TASK DESCRIPTION
Before anything else, copy every record below exactly as it stands.

INPUT
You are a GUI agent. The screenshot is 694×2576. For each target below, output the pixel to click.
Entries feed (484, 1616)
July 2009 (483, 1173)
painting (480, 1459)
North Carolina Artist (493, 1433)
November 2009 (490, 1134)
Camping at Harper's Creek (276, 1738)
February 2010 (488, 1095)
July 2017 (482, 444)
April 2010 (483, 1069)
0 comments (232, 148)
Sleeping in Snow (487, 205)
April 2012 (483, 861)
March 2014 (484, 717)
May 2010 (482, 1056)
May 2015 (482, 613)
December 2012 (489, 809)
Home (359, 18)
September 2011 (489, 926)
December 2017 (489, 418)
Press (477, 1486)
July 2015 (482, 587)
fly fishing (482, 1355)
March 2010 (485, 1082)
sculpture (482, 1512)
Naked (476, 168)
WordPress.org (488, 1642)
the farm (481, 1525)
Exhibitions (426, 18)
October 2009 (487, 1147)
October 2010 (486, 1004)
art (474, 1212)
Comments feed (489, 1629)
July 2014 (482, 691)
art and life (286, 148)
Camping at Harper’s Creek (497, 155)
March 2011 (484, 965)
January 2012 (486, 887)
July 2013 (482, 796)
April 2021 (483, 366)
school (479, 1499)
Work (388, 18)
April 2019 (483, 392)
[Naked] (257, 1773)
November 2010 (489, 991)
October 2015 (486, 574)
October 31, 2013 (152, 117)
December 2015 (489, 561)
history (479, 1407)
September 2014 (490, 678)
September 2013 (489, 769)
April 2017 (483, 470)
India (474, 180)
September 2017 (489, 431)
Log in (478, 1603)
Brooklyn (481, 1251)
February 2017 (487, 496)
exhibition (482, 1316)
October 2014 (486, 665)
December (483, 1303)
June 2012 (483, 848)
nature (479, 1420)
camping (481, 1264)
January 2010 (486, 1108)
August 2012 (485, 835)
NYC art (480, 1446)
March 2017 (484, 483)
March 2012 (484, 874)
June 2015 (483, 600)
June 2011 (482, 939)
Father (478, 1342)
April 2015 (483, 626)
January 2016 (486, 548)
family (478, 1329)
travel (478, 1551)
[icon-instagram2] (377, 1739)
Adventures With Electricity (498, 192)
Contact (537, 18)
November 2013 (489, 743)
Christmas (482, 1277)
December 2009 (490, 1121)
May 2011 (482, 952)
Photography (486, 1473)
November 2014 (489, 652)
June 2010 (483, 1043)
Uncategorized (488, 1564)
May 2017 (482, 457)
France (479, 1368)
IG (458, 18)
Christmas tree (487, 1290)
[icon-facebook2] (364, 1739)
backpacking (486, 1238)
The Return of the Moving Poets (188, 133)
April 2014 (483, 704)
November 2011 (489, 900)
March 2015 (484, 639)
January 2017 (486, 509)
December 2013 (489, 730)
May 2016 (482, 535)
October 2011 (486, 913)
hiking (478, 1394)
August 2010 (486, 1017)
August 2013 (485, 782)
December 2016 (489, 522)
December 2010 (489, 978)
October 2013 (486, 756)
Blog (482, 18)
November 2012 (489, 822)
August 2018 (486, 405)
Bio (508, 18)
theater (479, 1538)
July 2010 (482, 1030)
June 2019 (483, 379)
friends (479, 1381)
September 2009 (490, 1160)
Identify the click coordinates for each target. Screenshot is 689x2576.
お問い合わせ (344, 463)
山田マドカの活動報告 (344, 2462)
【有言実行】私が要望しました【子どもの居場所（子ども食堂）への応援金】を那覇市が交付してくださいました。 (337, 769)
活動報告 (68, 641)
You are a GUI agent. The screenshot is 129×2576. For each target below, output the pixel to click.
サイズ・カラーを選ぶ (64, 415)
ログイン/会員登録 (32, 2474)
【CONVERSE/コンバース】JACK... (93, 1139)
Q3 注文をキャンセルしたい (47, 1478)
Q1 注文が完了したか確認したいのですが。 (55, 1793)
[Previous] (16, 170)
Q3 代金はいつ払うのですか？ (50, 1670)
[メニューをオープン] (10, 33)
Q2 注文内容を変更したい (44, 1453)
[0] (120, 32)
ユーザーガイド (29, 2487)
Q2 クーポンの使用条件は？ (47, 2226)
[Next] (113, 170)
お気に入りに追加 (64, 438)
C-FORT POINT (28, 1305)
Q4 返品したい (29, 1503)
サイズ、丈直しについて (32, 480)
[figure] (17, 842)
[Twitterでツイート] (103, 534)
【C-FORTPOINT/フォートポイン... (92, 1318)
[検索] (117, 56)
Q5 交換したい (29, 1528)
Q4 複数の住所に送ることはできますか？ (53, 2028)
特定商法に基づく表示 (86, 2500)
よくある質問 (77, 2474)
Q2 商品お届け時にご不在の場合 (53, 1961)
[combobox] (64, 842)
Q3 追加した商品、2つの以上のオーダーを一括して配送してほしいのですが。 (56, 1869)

OUTPUT
You are a GUI agent. The screenshot is 694×2576. For each target below, output the pixel to click.
Entries feed (484, 1616)
July 2009 (483, 1173)
painting (480, 1459)
North Carolina Artist (493, 1433)
November 2009 (490, 1134)
Camping at Harper's Creek (276, 1738)
February 2010 (488, 1095)
July 2017 (482, 444)
April 2010 (483, 1069)
0 comments (232, 148)
Sleeping in Snow (487, 205)
April 2012 (483, 861)
March 2014 (484, 717)
May 2010 (482, 1056)
May 2015 (482, 613)
December 2012 (489, 809)
Home (359, 18)
September 2011 (489, 926)
December 2017 (489, 418)
Press (477, 1486)
July 2015 (482, 587)
fly fishing (482, 1355)
March 2010 (485, 1082)
sculpture (482, 1512)
Naked (476, 168)
WordPress.org (488, 1642)
the farm (481, 1525)
Exhibitions (426, 18)
October 2009 (487, 1147)
October 2010 (486, 1004)
art (474, 1212)
Comments feed (489, 1629)
July 2014 (482, 691)
art and life (286, 148)
Camping at Harper’s Creek (497, 155)
March 2011 (484, 965)
January 2012 (486, 887)
July 2013 (482, 796)
April 2021 (483, 366)
school (479, 1499)
Work (388, 18)
April 2019 (483, 392)
[Naked] (257, 1773)
November 2010 (489, 991)
October 2015 (486, 574)
October 31, 2013 (152, 117)
December 2015 (489, 561)
history (479, 1407)
September 2014 (490, 678)
September 2013 (489, 769)
April 2017 (483, 470)
India (474, 180)
September 2017 (489, 431)
Log in (478, 1603)
Brooklyn (481, 1251)
February 2017 (487, 496)
exhibition (482, 1316)
October 2014 (486, 665)
December (483, 1303)
June 2012 (483, 848)
nature (479, 1420)
camping (481, 1264)
January 2010 (486, 1108)
August 2012 (485, 835)
NYC art (480, 1446)
March 2017 (484, 483)
March 2012 (484, 874)
June 2015 (483, 600)
June 2011 (482, 939)
Father (478, 1342)
April 2015 (483, 626)
January 2016 (486, 548)
family (478, 1329)
travel (478, 1551)
[icon-instagram2] (377, 1739)
Adventures With Electricity (498, 192)
Contact (537, 18)
November 2013 (489, 743)
Christmas (482, 1277)
December 2009 (490, 1121)
May 2011 (482, 952)
Photography (486, 1473)
November 2014 (489, 652)
June 2010 (483, 1043)
Uncategorized (488, 1564)
May 2017 (482, 457)
France (479, 1368)
IG (458, 18)
Christmas tree (487, 1290)
[icon-facebook2] (364, 1739)
backpacking (486, 1238)
The Return of the Moving Poets (188, 133)
April 2014 (483, 704)
November 2011 (489, 900)
March 2015 (484, 639)
January 2017 (486, 509)
December 2013 (489, 730)
May 2016 (482, 535)
October 2011 (486, 913)
hiking (478, 1394)
August 2010 (486, 1017)
August 2013 (485, 782)
December 2016 (489, 522)
December 2010 (489, 978)
October 2013 (486, 756)
Blog (482, 18)
November 2012 (489, 822)
August 2018 (486, 405)
Bio (508, 18)
theater (479, 1538)
July 2010 (482, 1030)
June 2019 (483, 379)
friends (479, 1381)
September 2009 (490, 1160)
Identify the click coordinates for each target. Screenshot is 689x2576.
お問い合わせ (344, 463)
山田マドカの活動報告 (344, 2462)
【有言実行】私が要望しました【子どもの居場所（子ども食堂）への応援金】を那覇市が交付してくださいました。 (337, 769)
活動報告 (68, 641)
You are a GUI agent. The screenshot is 129×2576. For each target below, output the pixel to click.
サイズ・カラーを選ぶ (64, 415)
ログイン/会員登録 (32, 2474)
【CONVERSE/コンバース】JACK... (93, 1139)
Q3 注文をキャンセルしたい (47, 1478)
Q1 注文が完了したか確認したいのですが。 (55, 1793)
[Previous] (16, 170)
Q3 代金はいつ払うのですか？ (50, 1670)
[メニューをオープン] (10, 33)
Q2 注文内容を変更したい (44, 1453)
[0] (120, 32)
ユーザーガイド (29, 2487)
Q2 クーポンの使用条件は？ (47, 2226)
[Next] (113, 170)
お気に入りに追加 (64, 438)
C-FORT POINT (28, 1305)
Q4 返品したい (29, 1503)
サイズ、丈直しについて (32, 480)
[figure] (17, 842)
[Twitterでツイート] (103, 534)
【C-FORTPOINT/フォートポイン... (92, 1318)
[検索] (117, 56)
Q5 交換したい (29, 1528)
Q4 複数の住所に送ることはできますか？ (53, 2028)
特定商法に基づく表示 (86, 2500)
よくある質問 (77, 2474)
Q2 商品お届け時にご不在の場合 (53, 1961)
[combobox] (64, 842)
Q3 追加した商品、2つの以上のオーダーを一括して配送してほしいのですが。 (56, 1869)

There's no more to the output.